Mercaptoethanol and MEMHEG react rapidly and efficiently with [Mdha7]- and [Dha7]-containing microcystins, adding 78 and 356 Da, respectively, to their molecular masses (1). LC-MS analysis of samples before and after treatment reveals characteristic mass changes for these types of microcystins, providing added confidence to the identity of putative microcystin peaks. Comparison of fragmentation spectra of microcystin analogues before and after derivatization can also facilitate identification of putative structures via the characteristic change in mass of the [Mdha]-containing fragments. [Dhb7]-containing microcystins react more than two orders of magnitude more slowly than their isobaric [Mdha7]-containing congeners.

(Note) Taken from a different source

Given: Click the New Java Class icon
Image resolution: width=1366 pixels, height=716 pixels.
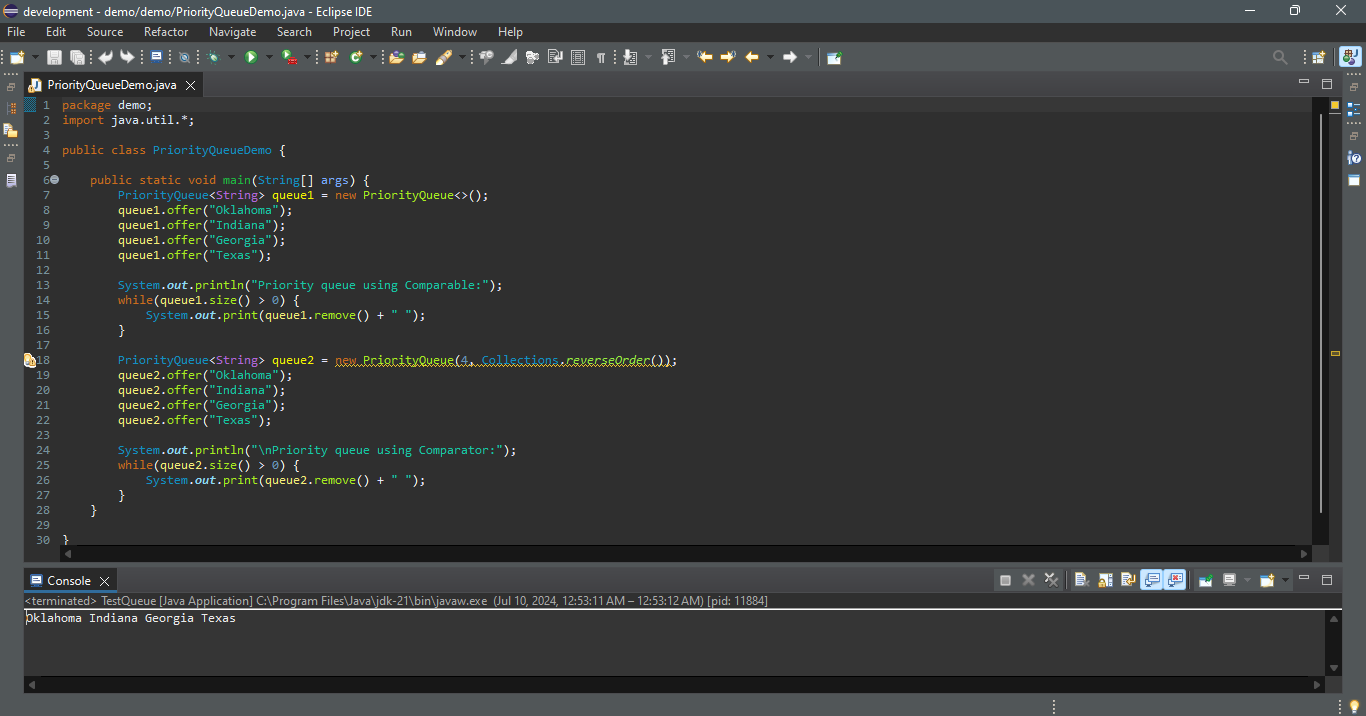Looking at the screenshot, I should 355,58.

It is therefore possible to rapidly and conveniently differentiate [Mdha7]- and [Dhb7]-microcystins in the same sample using this approach. The thiol-derivatization method provides a flexible strategy for analysis of microcystins by LC-MS, even in complex matrices and without access to MS/MS-capability. We illustrate the potential of this strategy by analysing bloom and culture samples from southern Africa and Scandinavia. These include samples from Tanzania (Lake Victoria), South Africa (Hartbeespoort Dam) (both Microcystis spp.), and Norway (Lake Steinsfjorden) (Planktothrix spp.). 1. Miles, C. O.; Sandvik, M.; Nonga, H. E.; Rundberget, T.; Wilkins, A. L.; Rise, F.; Ballot, A., Thiol derivatization for LC-MS identification of microcystins in complex matrices. Environ. Sci. Technol. 2012, 46, 8937−8944.